In Port-au-Prince, authorities themselves have publicly shown drone footage used against suspected gang leaders, and reporting indicates drones have been in use there since March 2025 and were first publicly signalled by police in June 2025.
• Kamikaze/weaponized attacks: The Cité Soleil incident and other reports of drone use describe explosive drones and drone-delivered projectiles being used to strike targets in populated neighborhoods, which is an escalation from surveillance to purposeful lethal deployment.
• Tactical harassment and area denial: Small armed drones can be used to harass rival gangs or force civilians to stay indoors. Violent non-state actors have a consistent history of adapting small drones in other conflicts to impose costs and shape outcomes.
• Low-cost, improvised weapons: Consumer quadcopters and off-the-shelf components have been repurposed as delivery mechanisms for explosives or grenades in multiple conflicts worldwide.

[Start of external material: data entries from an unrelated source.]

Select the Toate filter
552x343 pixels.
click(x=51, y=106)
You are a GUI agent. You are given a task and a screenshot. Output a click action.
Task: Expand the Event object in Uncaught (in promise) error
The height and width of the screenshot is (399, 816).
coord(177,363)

The same technical pathway is plausible for gangs that have local access to parts and some technical know-how.
2) Why Haiti’s situation is especially vulnerable
• Extensive gang control and weak state presence: The United Nations and news reporting show that gangs control large areas of Port-au-Prince and have created environments where outside actors and local authorities struggle to operate safely, creating a permissive setting for both gangs and other actors seeking to use drones.
• Proliferation without accountability: Where oversight and rule-of-law are weak, drones can be purchased or repurposed with little traceability and used with minimal risk of immediate investigation or restraint (as seen in the contested attributions around recent strikes).
3) The likely trajectories and international precedents this may create
• Normalization of aerial lawlessness: If drone strikes in urban areas become a repeated strategy, whether used by police, private contractors, or armed groups, other criminal organizations and fragile states could adopt similar tactics. Mexico and parts of the Sahel already demonstrate how criminal and insurgent groups utilize this accessible technology. Haiti is at risk of becoming part of that trend.
• Arms-race dynamics among local actors: The deployment of weaponized drones tends to prompt rivals to acquire similar tools or countermeasures, driving a rapid escalation that is cheap to sustain but costly to civilians. That dynamic was visible after ISIS and cartel drone use, and could recur in Haiti.
• Wider regional spillover: If drone tactics reduce the costs for gangs to enact violence, neighboring states and transnational criminal networks may incorporate similar playbooks, complicating regional security and humanitarian responses.
Conclusion
The drone attack in Haiti reinforces the notion that as weapon technology becomes increasingly remote, accessible, and airborne, the potential for error is magnified. Fragile environments, such as those in Haiti, are particularly vulnerable. As these technologies become more advanced, the capacity of greater harm increases.
The international community, local authorities, and civil society must interpret this drone strike as the beginning of a deliberate effort to contain and regulate such technology, which, if left unmonitored, has the potential to transform the nature of urban violence fundamentally.